Aim of the exercise: Among the entries below, please repeat exactly and only the lines from the line containing "Image resolution: width=2464, height=1503." to the line containing "Homeopátia (839, 441)", both lines included.

Given records:
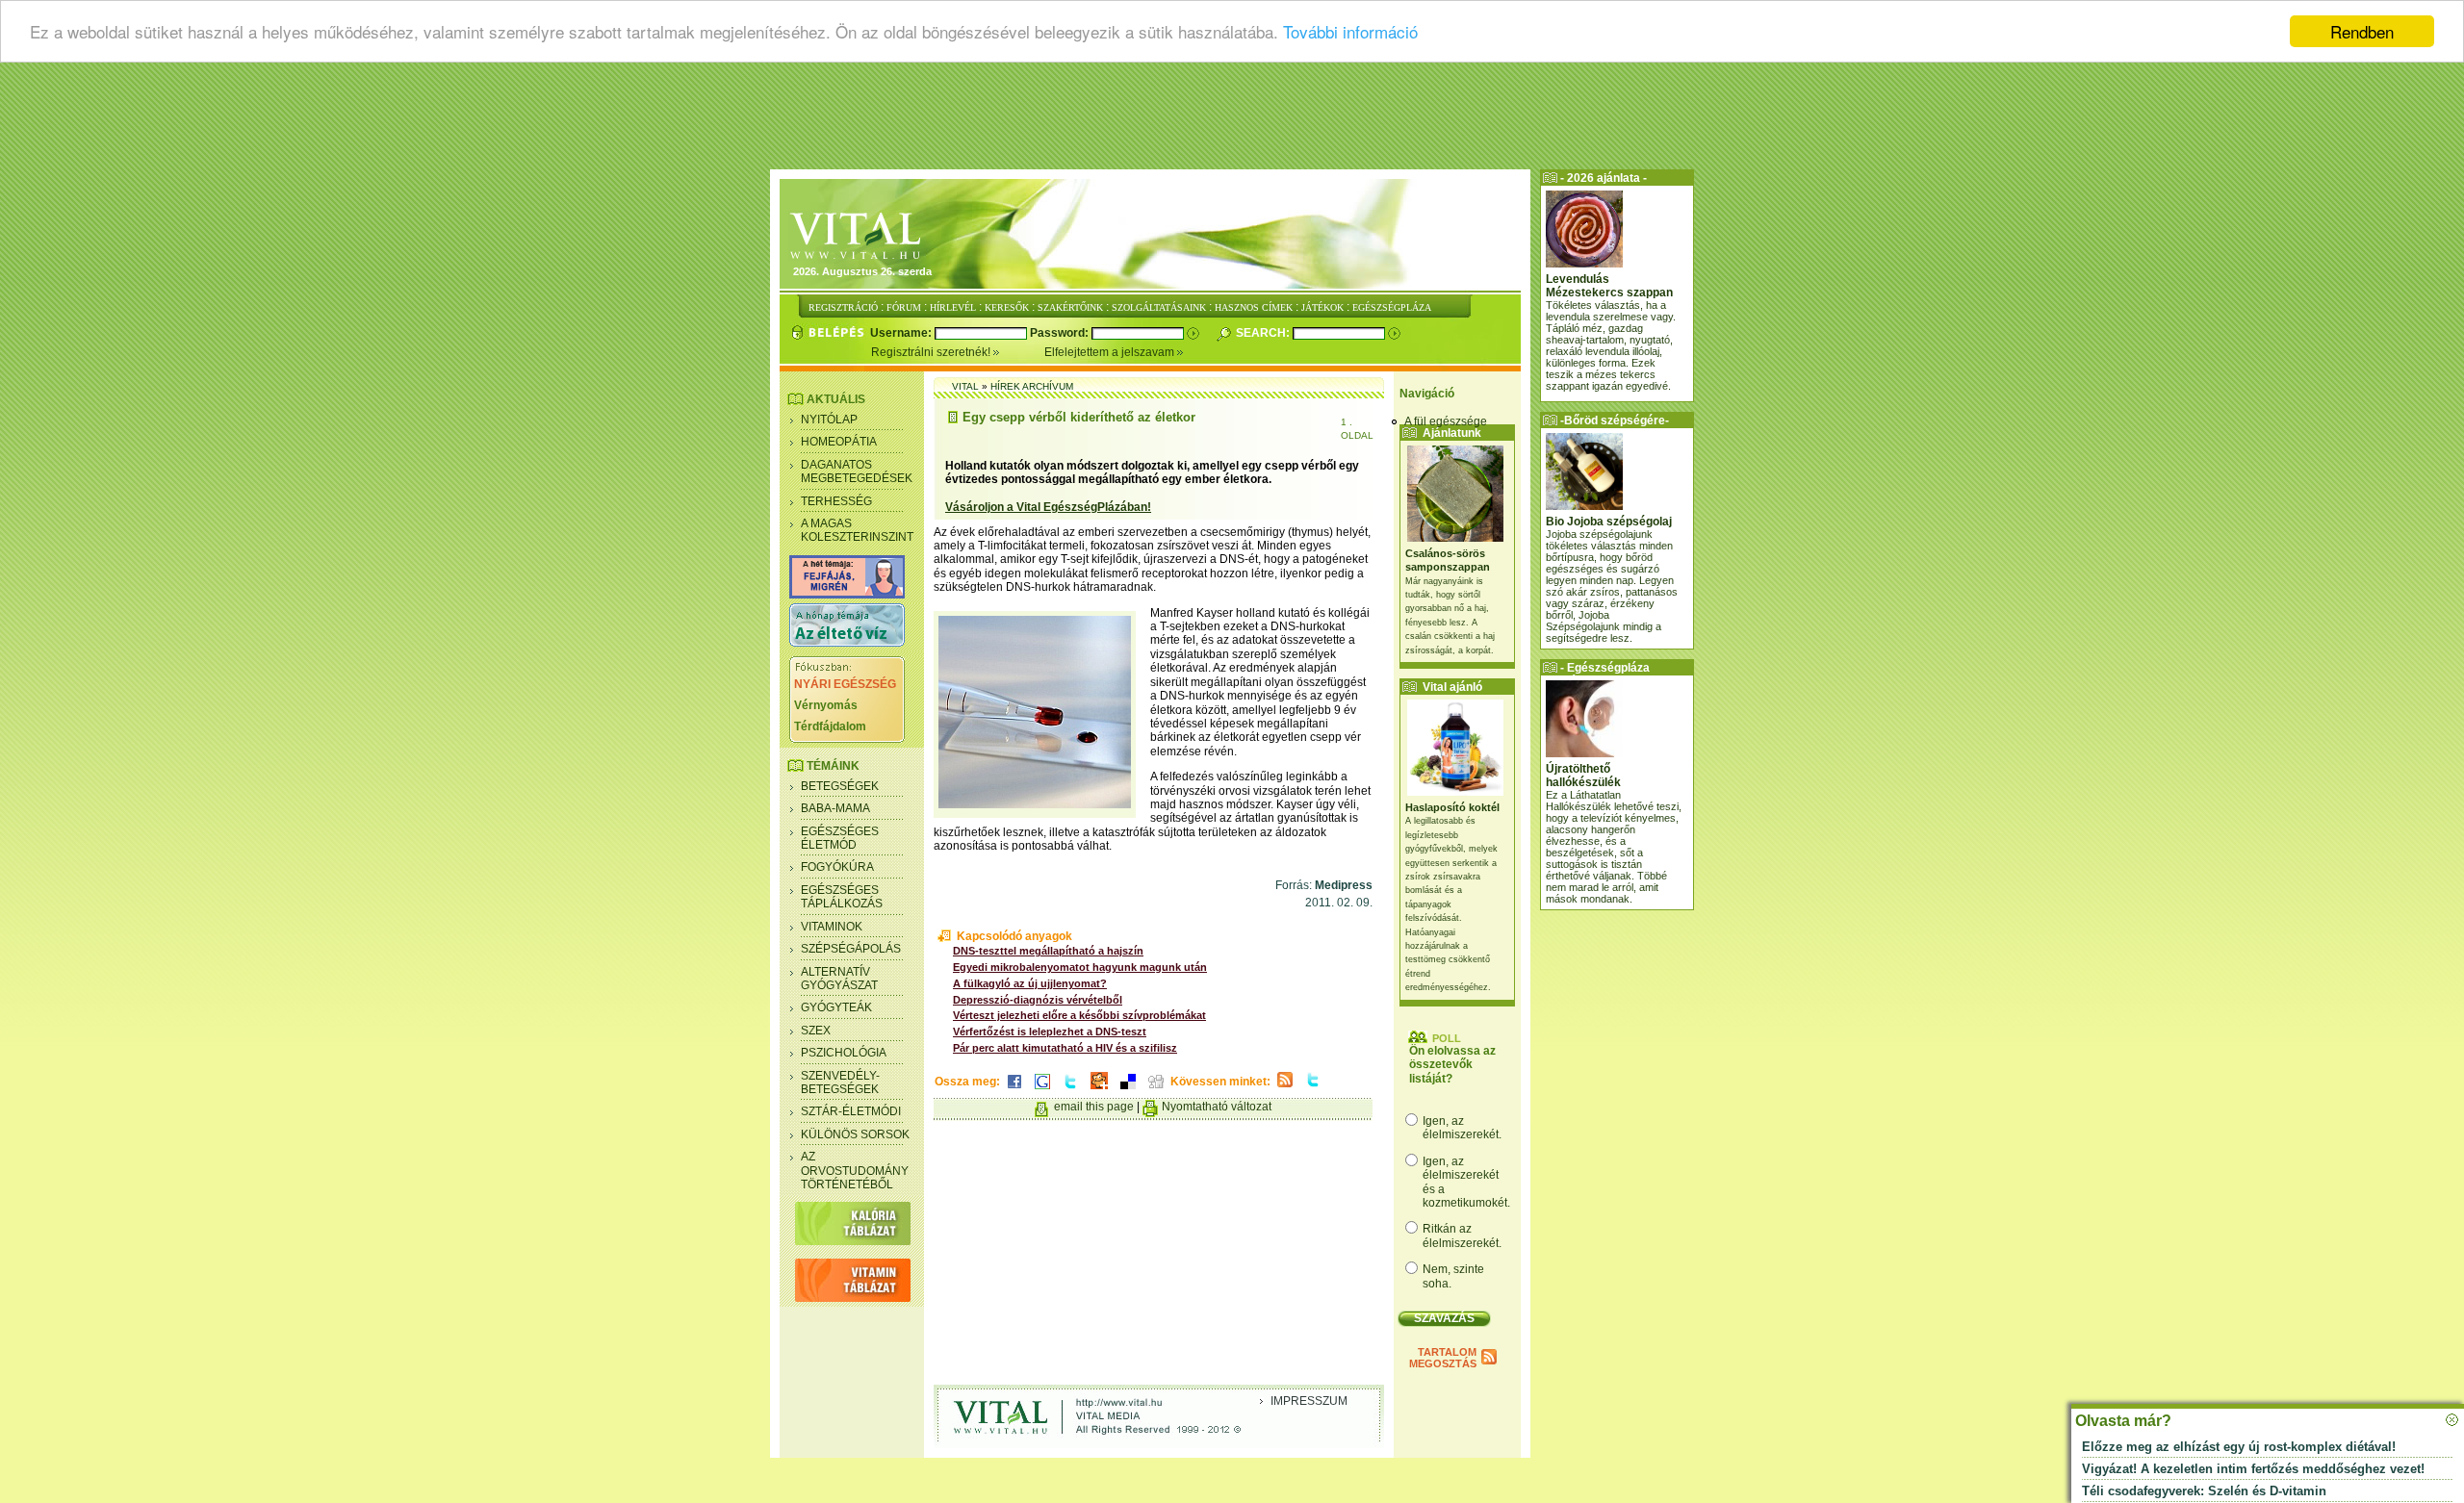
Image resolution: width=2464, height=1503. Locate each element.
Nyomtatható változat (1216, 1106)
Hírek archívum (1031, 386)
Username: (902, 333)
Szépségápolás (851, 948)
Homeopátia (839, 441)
...
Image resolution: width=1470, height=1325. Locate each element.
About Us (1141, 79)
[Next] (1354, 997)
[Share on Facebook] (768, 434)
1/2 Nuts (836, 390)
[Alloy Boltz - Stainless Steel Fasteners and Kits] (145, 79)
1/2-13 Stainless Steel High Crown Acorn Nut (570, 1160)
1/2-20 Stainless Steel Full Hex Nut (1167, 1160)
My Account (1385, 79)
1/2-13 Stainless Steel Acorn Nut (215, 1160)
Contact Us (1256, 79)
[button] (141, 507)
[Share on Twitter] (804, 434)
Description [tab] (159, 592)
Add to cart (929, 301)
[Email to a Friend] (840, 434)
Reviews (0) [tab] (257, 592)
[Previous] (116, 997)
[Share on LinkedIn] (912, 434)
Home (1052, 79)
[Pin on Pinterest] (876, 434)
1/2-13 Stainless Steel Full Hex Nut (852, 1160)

Written response:
Image resolution: width=2464, height=1503. Locate each element.
Nyomtatható változat (1216, 1106)
Hírek archívum (1031, 386)
Username: (902, 333)
Szépségápolás (851, 948)
Homeopátia (839, 441)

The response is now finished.